SELECT cell_count_early.Filename, (cell_count_late.number_of_cells / cell_count_early.number_of_cells) AS cell_count_ratio
FROM cell_count_early
INNER JOIN cell_count_late ON cell_count_early.Filename = cell_count_late.Filename
"""

cell_count_ratio_overview = query_database(query)
cell_count_ratio_overview

	Filename	cell_count_ratio
0	image0.tif	0.171429
1	image1.tif	0.182796
2	image2.tif	0.172414
3	image3.tif	0.171233
4	image4.tif	0.172662
5	image5.tif	0.174721
6	image6.tif	0.986726
7	image7.tif	1.055718
8	image8.tif	0.991170
9	image9.tif	0.959368

We know now the fraction of cells which survived in which file. We need to use the JOIN statement again to know in which experiment these survival ratios were observed.

query = """
SELECT experiment.Comment, cell_count_ratio_overview.cell_count_ratio
FROM cell_count_ratio_overview
INNER JOIN image ON cell_count_ratio_overview.Filename = image.Filename
INNER JOIN experiment ON image.experiment_ID = experiment.ID
"""

query_database(query)

	Comment	cell_count_ratio
0	High dose	0.171429
1	High dose	0.182796
2	High dose	0.172414
3	Medium dose	0.171233
4	Medium dose	0.172662
5	Medium dose	0.174721
6	Control	0.986726
7	Control	1.055718
8	Control	0.991170
9	Control	0.959368

Also these can be summarized using the GROUP BY statement.
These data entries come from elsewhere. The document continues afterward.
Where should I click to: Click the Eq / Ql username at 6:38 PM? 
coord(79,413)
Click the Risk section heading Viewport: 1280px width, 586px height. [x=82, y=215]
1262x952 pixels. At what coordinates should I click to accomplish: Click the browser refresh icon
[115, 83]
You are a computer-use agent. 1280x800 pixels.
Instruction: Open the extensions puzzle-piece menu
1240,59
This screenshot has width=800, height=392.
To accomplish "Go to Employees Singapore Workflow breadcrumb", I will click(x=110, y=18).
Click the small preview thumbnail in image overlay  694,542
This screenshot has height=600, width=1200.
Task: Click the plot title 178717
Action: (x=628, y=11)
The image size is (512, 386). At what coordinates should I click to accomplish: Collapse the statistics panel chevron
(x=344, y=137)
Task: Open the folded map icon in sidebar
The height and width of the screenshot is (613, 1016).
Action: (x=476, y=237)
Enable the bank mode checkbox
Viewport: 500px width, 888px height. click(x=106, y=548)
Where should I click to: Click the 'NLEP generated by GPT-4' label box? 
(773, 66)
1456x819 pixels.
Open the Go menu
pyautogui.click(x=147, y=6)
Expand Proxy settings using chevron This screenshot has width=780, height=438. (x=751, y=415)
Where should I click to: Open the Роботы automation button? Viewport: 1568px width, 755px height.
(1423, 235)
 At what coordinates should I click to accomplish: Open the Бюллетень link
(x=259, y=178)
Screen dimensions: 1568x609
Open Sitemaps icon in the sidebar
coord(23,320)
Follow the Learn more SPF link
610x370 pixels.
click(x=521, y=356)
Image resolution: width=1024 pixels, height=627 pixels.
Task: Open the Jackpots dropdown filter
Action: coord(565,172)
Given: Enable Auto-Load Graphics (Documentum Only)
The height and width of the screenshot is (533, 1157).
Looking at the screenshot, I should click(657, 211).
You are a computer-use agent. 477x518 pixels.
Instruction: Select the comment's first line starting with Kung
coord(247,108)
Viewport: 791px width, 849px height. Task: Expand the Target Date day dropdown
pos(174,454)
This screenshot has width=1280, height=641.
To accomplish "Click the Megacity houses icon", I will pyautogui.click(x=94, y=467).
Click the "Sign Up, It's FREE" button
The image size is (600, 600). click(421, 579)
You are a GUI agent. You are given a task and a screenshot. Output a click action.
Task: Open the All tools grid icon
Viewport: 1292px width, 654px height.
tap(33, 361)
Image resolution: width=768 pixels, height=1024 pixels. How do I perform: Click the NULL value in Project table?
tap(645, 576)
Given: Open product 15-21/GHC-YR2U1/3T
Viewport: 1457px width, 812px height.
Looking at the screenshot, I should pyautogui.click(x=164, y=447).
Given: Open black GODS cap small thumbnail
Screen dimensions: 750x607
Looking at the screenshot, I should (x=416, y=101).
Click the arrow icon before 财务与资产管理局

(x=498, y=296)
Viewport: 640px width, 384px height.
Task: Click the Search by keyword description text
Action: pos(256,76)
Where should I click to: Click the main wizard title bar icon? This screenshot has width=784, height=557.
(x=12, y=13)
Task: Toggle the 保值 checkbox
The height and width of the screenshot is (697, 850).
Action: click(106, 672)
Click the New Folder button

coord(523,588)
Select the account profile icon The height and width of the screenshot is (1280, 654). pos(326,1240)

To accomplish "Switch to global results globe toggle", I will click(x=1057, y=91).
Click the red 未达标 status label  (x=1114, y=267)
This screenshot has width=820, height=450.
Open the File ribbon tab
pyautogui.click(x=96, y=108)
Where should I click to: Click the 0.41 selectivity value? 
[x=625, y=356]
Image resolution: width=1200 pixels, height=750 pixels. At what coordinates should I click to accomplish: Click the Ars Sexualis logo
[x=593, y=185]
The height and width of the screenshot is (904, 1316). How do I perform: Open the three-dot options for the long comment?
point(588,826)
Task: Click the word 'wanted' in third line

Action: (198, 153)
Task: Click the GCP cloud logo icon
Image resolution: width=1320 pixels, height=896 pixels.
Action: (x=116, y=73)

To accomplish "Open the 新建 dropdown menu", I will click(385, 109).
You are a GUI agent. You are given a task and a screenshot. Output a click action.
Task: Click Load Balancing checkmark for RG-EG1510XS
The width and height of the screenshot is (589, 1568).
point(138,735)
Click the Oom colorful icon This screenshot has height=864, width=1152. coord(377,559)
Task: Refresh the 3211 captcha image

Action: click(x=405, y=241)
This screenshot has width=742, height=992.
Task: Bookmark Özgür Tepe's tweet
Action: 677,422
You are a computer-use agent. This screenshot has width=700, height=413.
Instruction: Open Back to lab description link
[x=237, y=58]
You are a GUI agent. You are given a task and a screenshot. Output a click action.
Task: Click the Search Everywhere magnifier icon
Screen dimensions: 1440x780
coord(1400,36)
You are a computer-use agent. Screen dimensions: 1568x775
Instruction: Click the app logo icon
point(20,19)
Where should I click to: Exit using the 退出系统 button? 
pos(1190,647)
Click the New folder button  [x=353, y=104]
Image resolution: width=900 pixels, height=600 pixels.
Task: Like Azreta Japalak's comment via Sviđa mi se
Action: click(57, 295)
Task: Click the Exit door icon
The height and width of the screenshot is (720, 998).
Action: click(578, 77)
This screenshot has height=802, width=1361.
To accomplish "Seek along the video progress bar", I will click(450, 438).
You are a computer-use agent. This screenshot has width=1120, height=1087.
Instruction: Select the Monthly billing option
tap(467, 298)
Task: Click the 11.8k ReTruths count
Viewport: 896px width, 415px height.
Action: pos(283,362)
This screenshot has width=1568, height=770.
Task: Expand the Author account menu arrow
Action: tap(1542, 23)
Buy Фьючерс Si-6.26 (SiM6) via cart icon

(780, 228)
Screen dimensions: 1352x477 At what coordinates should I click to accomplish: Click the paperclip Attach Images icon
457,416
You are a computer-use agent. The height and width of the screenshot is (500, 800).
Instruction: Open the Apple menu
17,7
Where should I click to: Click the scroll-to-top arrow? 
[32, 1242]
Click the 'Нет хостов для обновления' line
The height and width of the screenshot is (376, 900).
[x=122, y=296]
Good scientists do not just report the average of these measurements but also the number of images which have been analyzed.

query = """
SELECT 
    experiment.Comment as experiment_name, 
    AVG(cell_count_ratio_overview.cell_count_ratio) as mean_cell_count_ratio, 
    COUNT(cell_count_ratio_overview.cell_count_ratio) as num_images
FROM cell_count_ratio_overview
INNER JOIN image ON cell_count_ratio_overview.Filename = image.Filename
INNER JOIN experiment ON image.experiment_ID = experiment.ID
GROUP BY experiment.Comment
"""

query_database(query)

	experiment_name	mean_cell_count_ratio	num_images
0	Control	0.998246	4
1	High dose	0.175546	3
2	Medium dose	0.172872	3

Exercise#

Determine the average cell count over the entire timelapse for all images individually.

Summarize these measurements for individual images to present the average for each experiment.